**Pointing data for screenshots**
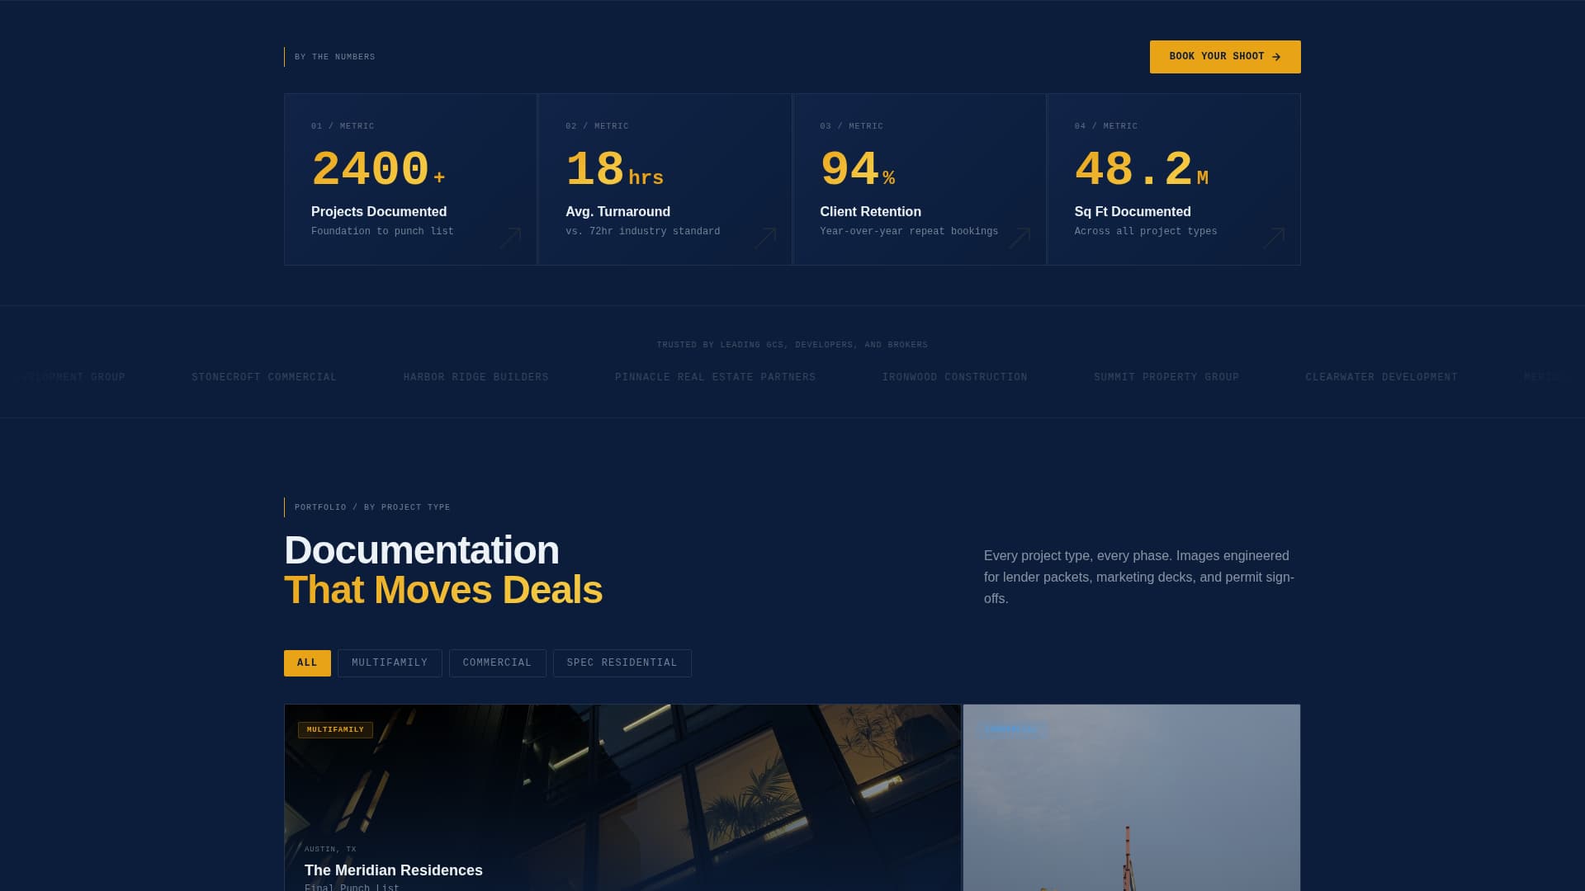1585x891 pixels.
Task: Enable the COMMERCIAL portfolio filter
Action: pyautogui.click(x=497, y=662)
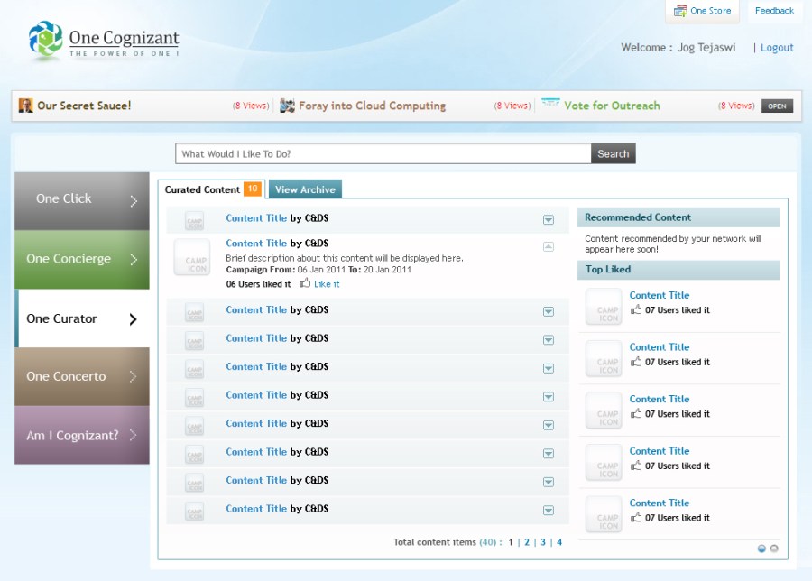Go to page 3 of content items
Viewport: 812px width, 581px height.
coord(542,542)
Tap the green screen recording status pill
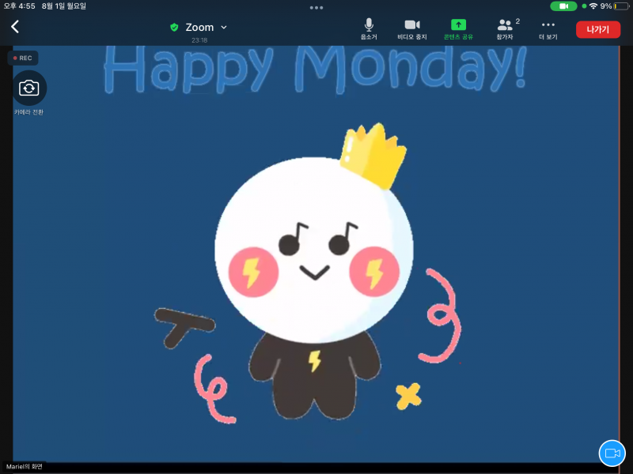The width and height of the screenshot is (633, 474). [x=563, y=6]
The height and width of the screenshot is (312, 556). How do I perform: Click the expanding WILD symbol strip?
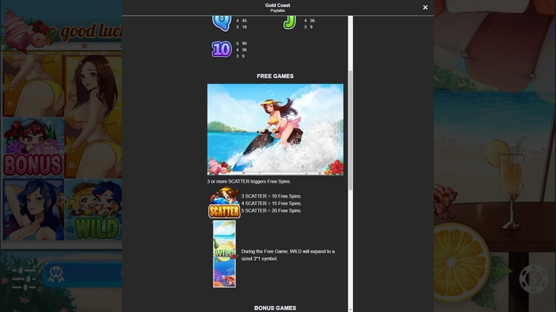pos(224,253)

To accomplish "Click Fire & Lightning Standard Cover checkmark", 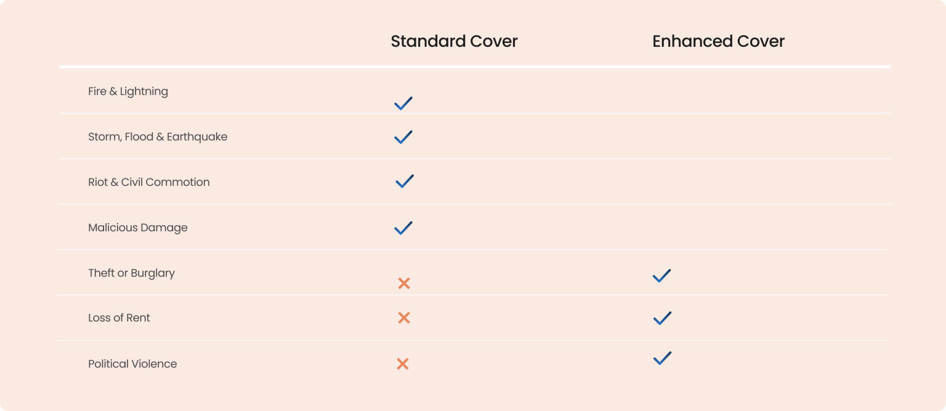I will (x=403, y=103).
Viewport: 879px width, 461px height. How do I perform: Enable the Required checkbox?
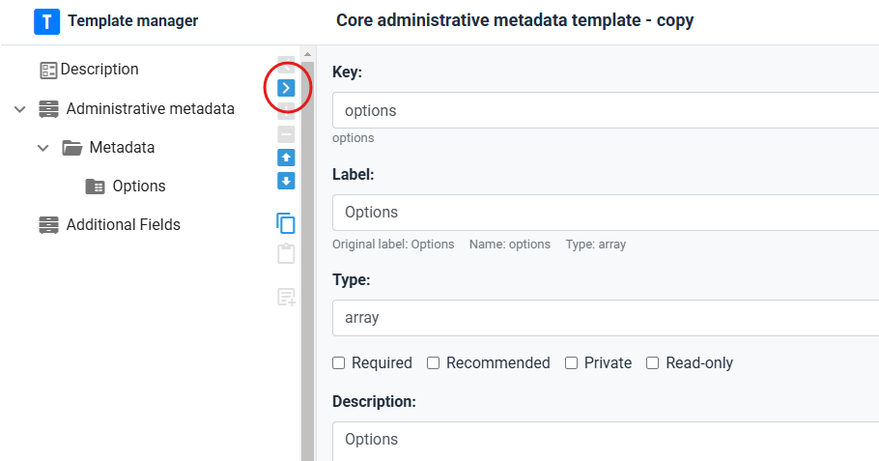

**Set problem**
Pull out every line of the entries above that contains the word "Enable". Count only matches in the same case.

**Problem solution**
Task: Enable the COMMERCIAL portfolio filter
Viewport: 879px width, 461px height. How do I perform: Enable the Required checkbox?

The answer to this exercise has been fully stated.